The Dodgers give LHP Andrew Heaney the ball for the second time this season. The Reds counter with RHP Tyler Mahle (1-0, 1.00 ERA). Heaney’s first start was successful: he gave up one unearned run on three hits in 4 1/3 innings of work while striking out five. He trotted out a new pitch he’d never used in a game situation, a sweeping curve with side-to-side movement, and it worked very well. Both he and his manager were pleased with its results. Mahle started on Opening Day and beat the Braves handily, giving up three hits and one run in five innings while striking out seven. He followed that up with a four-inning stint against the Guardians in which he gave up four hits and one run while striking out four.

Today in Dodgers history:

  • 1904 By not charging admission but requiring fans to buy a scorecard, the Superbas find a way to play their first Sunday game at home, beating the Beaneaters, 9-1, at Brooklyn’s Washington Park. The strategy attempts to circumvent legislation, known as the Blue Laws, designed to enforce religious edicts, including the observance of Sunday as a day of worship.
  • 1955 In his first major league at-bat, Roberto Clemente singles off Dodger pitcher Johnny Podres. The Pirates’ rookie, who will die in a plane crash attempting to bring relief aid to earthquake-stricken Nicaragua in 1972, will collect precisely 3,000 hits during his 18-year major league career, all with Pittsburgh.
  • 1956 White Sox shortstop Luis Aparicio, Dodger right-hander Don Drysdale, and Reds outfielder Frank Robinson play in their first major league games. The trio’s debut marks the first time three future Hall of Famers have made their initial appearance on the same day.

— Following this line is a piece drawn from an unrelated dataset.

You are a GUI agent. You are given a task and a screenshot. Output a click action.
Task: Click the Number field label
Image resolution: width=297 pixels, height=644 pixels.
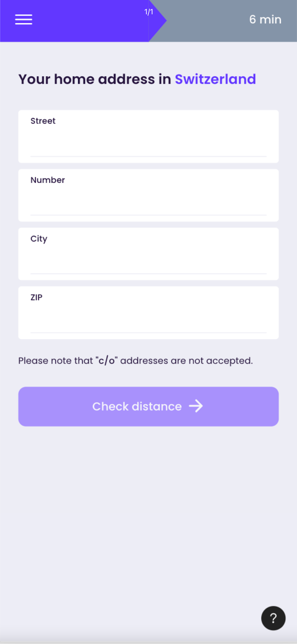point(47,180)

  • 1988 The Braves beat the Dodgers, 3-1, after breaking the National League record with ten losses to start the season. The team will drop 27 of its first 39 decisions, costing Chuck Tanner his job as the Atlanta manager.
  • 2013 Clayton Kershaw becomes the second-fastest Dodger to strike out 1,000 batters when he throws a second-inning 93-mph fastball past San Diego first baseman’s Yonder Alonso. The 25-year-old southpaw reaches the milestone in 970 career innings, 15.2 more than needed by Hideo Nomo, who established the team mark in 2003.